__Deine Aufgaben__.
**a.** Aktualisiere den Textauszug über den Becket-Schrein: Beginne bei den Worten „Der Schrein von“, höre nach „Kunstwerk digital rekonstruiert.“ auf und setze dabei „Fachleute“ anstelle von „Experten“.
**b.** Was steht laut dem Textauszug über den Becket-Schrein seit dessen Zerstörung an seinem Ort?
**c.** Prüfe anhand des Textauszugs über den Becket-Schrein, ob diese Aussagen stimmen: (i) Das Aussehen des Schreins ist im Detail überliefert. (ii) Die Fragmente wurden seit dem 19. Jahrhundert im Umfeld der Kathedrale gefunden. (iii) Teamleiter John Jenkins kommt von der University of Cambridge.

__Textauszug__.
● ● ●

Der Schrein von Thomas Becket in der Kathedrale von Canterbury war eines der bedeutendsten Pilgerziele des Mittelalters. Nun haben Experten das zerstörte Kunstwerk digital rekonstruiert.
Der Schrein in der Kathedrale von Canterbury

Der Schrein in der Kathedrale von Canterbury

Im Jahr 1538 besiegelte eine Attacke der englischen Reformatoren das Schicksal des bedeutendsten Pilgerziels der Insel: Der überaus prachtvoll ausgeführte Schrein, der die sterblichen Überreste des Heiligen Thomas Becket enthielt, wurde in Stücke geschlagen und auch der Inhalt verwüstet. Seitdem steht lediglich eine brennende Kerze an Ort und Stelle in der Trinity Chapel der Kathedrale von Canterbury.

Wie der Heiligenschrein einst aussah, ist nicht im Detail überliefert. Einig sind sich die Quellen allein darin, dass er von einzigartiger Pracht war. Nun, genau 800 Jahre nachdem Beckets Gebeine in den Schrein gelegt wurden, präsentieren Forscher seine digitale Rekonstruktion. Im Fachmagazin »Journal of the British Archaeological Association« erläutert Teamleiter John Jenkins von der University of York, wie sie sich auf Fragmente stützen, die seit dem 19. Jahrhundert im Umfeld der Kathedrale gefunden wurden und mutmaßlich zum Schrein gehörten.

● ● ●

__Bereitgestelltes Material__.
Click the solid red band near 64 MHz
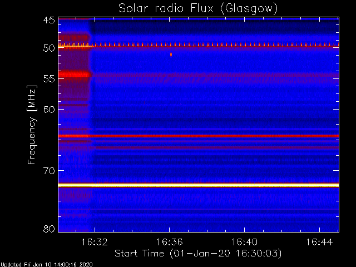(199, 136)
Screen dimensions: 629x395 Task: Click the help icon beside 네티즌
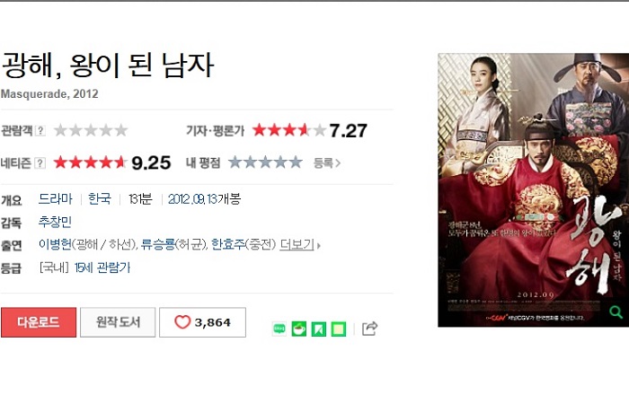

● ● ●

__Ergebnisse__.
**a.**
Der Schrein von Thomas Becket in der Kathedrale von Canterbury war eines der bedeutendsten Pilgerziele des Mittelalters. Nun haben Fachleute das zerstörte Kunstwerk digital rekonstruiert.

**b.** Eine brennende Kerze.

**c.**
(i) Nein: „Wie der Heiligenschrein einst aussah, ist nicht im Detail überliefert.“
(ii) Ja: „die seit dem 19. Jahrhundert im Umfeld der Kathedrale gefunden wurden“
(iii) Nein: „Teamleiter John Jenkins von der University of York“